MySQL backslash escaping



  • I seem to have discovered a bug in MySQL's matching of backslashes in LIKE clauses. Bug aside, the rules for escaping are WTFy enough in their own right:

    • Two characters have special meaning: % and _
    • To find those specific characters you can precede them with an escape character, by default, backslash: \%, \_
    • "Because MySQL uses C escape syntax in strings (for example, \n to represent a newline character), you must double any \ that you use in LIKE strings. For example, to search for \n, specify it as \\n. To search for \, specify it as \\\\; this is because the backslashes are stripped once by the parser and again when the pattern match is made, leaving a single backslash to be matched against."
    • "Exception: At the end of the pattern string, backslash can be specified as \\. At the end of the string, backslash stands for itself because there is nothing following to escape."

    The last two are verbatim from the docs. Okay, so to search for a backslash in the middle of the string, according to the docs, I need to use LIKE "%\\\\%". Let's test that out...

    I've created a database with the following values:

    TESTITEM
    %TESTITEM
    TESTITEM%
    TEST\ITEM
    TEST\\ITEM
    TEST\ITEM\


    Here are the queries and results:

    SELECT item_code FROM items WHERE item_code LIKE '%\%';
    
    +-----------+
    | item_code |
    +-----------+
    | %TESTITEM |
    | TESTITEM% |
    +-----------+
    2 rows in set (0.00 sec)
    

    The backslash should escape the second % right? This should only find columns ending with a % character as far as I can see, not just those containing one.

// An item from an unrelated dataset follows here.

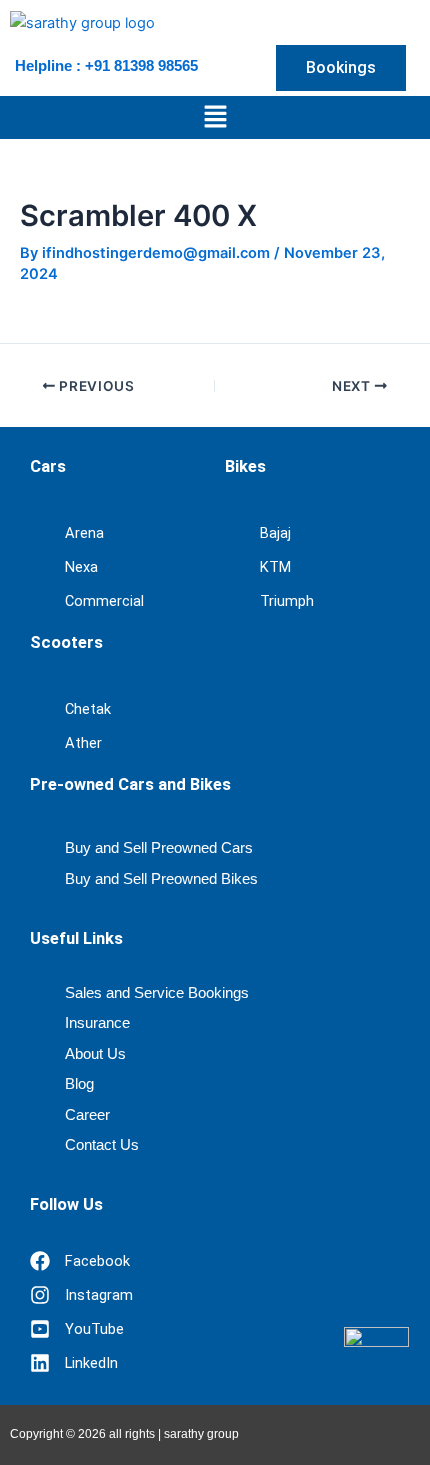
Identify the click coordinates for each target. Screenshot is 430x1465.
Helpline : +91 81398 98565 (106, 65)
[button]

    SELECT item_code FROM items WHERE item_code LIKE '%\\%';
    
    +-----------+
    | item_code |
    +-----------+
    | %TESTITEM |
    | TESTITEM% |
    +-----------+
    2 rows in set (0.00 sec)
    

    This one's not really covered by the spec, I put it in for completeness.


    SELECT item_code FROM items WHERE item_code LIKE '%\\\%';
    
    Empty set (0.00 sec)
    

    Again, not really covered by the spec. It starts to get interesting after this...


    SELECT item_code FROM items WHERE item_code LIKE '%\\\\%';
    
    Empty set (0.00 sec)
    

    According to the documentation, this is the correct syntax to find a single backslash anywhere in the string, and yet it returns nothing.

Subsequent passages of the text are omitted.